CHICAGO, Jan. 16 (Xinhua) -- A study from Washington University School of Medicine in St. Louis suggests that extremely rare, harmful genetic mutations present in healthy donors' stem cells may be passed on to cancer patients receiving stem cell transplants.
The intense chemo- and radiation therapy prior to transplant and the immunosuppression given after allow cells with these rare mutations the opportunity to quickly replicate, potentially creating health problems for the patients who receive them, say heart damage, graft-versus-host disease and possible new leukemias.
The study analyzed bone marrow from 25 adult patients with acute myeloid leukemia (AML) whose samples had been stored in a repository at Washington University. Samples from their healthy matched donors, who were unrelated to the patients, also were sequenced.
The 25 AML patients each had had samples banked at four separate times: before the transplant, at 30 days post-transplant, at 100 days post-transplant, and one year post-transplant.
The researchers invented a technique called error-corrected sequencing to identify extremely rare DNA mutations that would be missed by conventional genome sequencing, which allows the researchers to find true mutations that are extremely rare: those present in as few as one in 10,000 cells.

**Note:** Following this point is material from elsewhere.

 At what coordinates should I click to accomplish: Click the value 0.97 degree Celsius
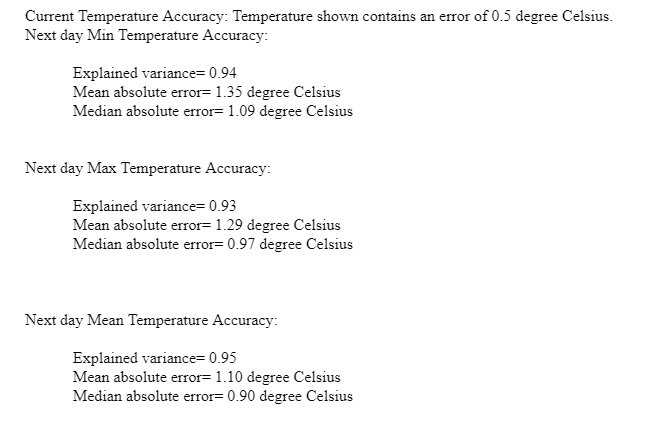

The healthy donors ranged in age from 20 to 58, with an average age of 26. The researchers sequenced 80 genes known to be associated with AML, and identified at least one harmful genetic mutation in 11 or 44 percent of the 25 donors. They further showed that 84 percent of all the various mutations identified in the donors' samples were potentially harmful, and that 100 percent of the harmful mutations present in the donors later were found in the recipients. These harmful mutations also persisted over time, and many increased in frequency.
"We didn't expect this many young, healthy donors to have these types of mutations," said senior author Todd E. Druley, an associate professor of pediatrics. "We also didn't expect 100 percent of the harmful mutations to be engrafted into the recipients. That was striking."

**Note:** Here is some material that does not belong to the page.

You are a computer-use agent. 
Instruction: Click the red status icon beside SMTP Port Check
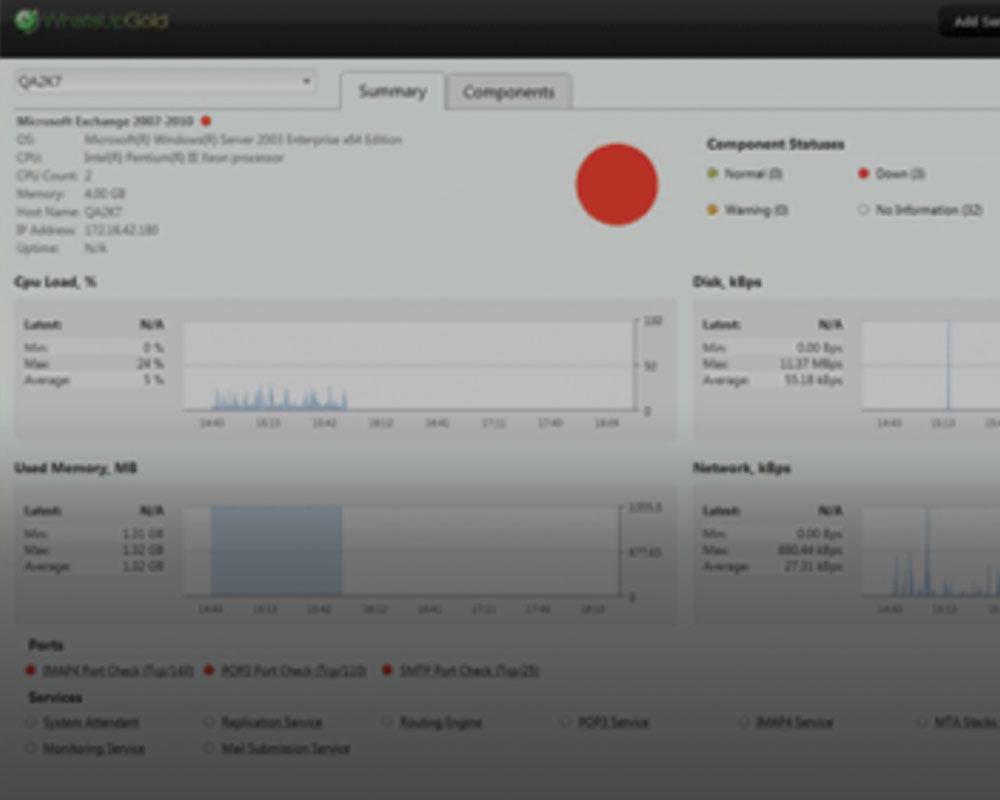(387, 671)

Though the study was not large enough to establish a causal link, the researchers found that 75 percent of the patients who received at least one harmful mutation in the 80 genes that persisted over time developed chronic graft-versus-host disease. Among patients who did not receive mutations in the 80 genes, about 50 percent developed the condition. In general, about half of all patients who receive a stem cell transplant go on to develop some form of graft-versus-host disease.

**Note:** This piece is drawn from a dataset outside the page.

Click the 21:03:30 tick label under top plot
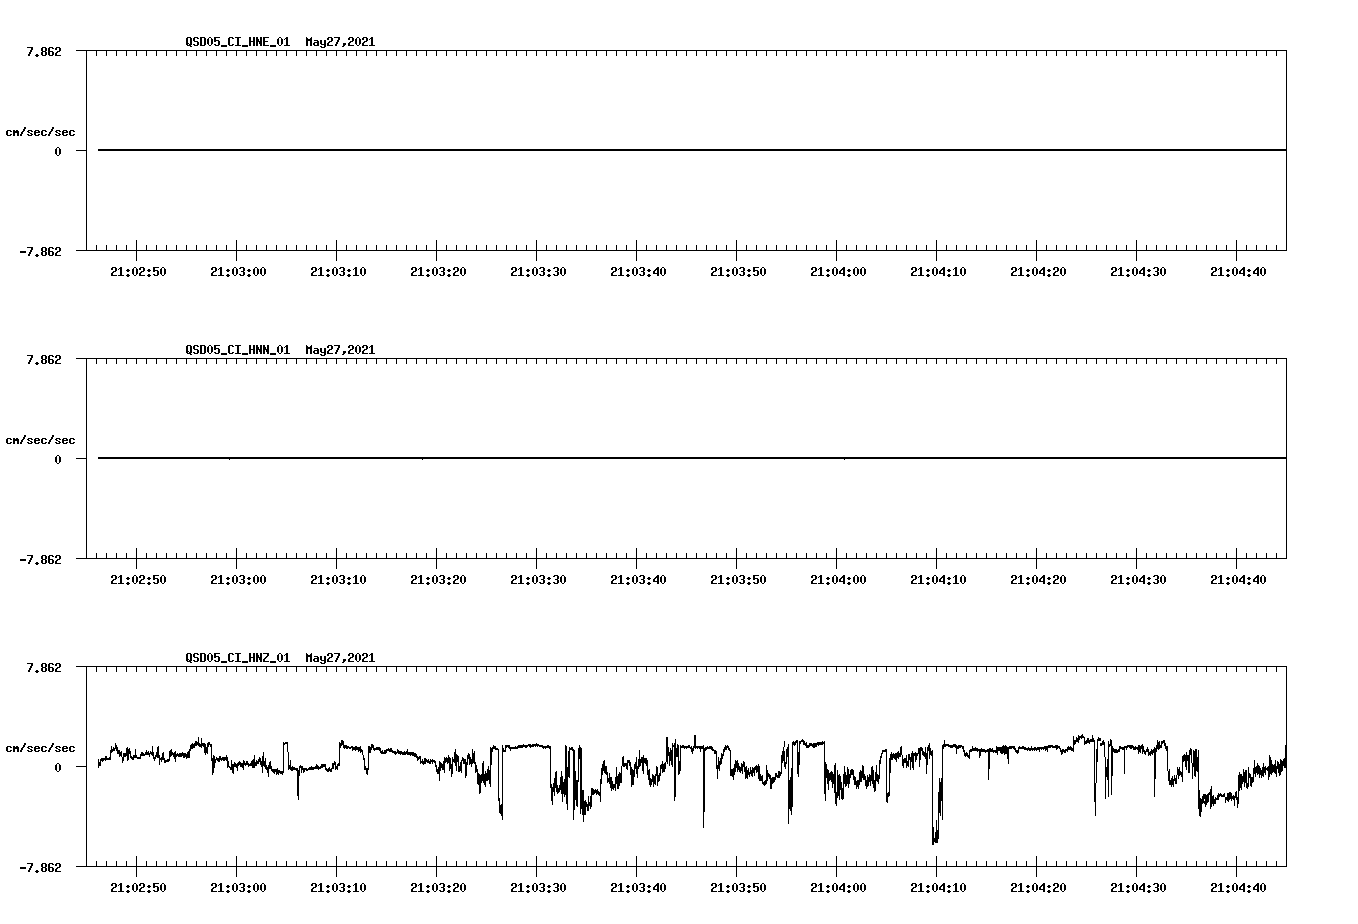Viewport: 1358px width, 924px height. (537, 270)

The most common mutation seen in the donors and the cancer patients studied is in a gene associated with heart disease. Healthy people with mutations in this gene are at higher risk of heart attack due to plaque buildup in the arteries.
"We know that cardiac dysfunction is a major complication after a bone marrow transplant, but it's always been attributed to toxicity from radiation or chemotherapy," Druley said. "It's never been linked to mutations in the blood-forming cells. We can't make this claim definitively, but we have data to suggest we should study that in much more detail."
The study was published on Wednesday in the journal Science Translational Medicine.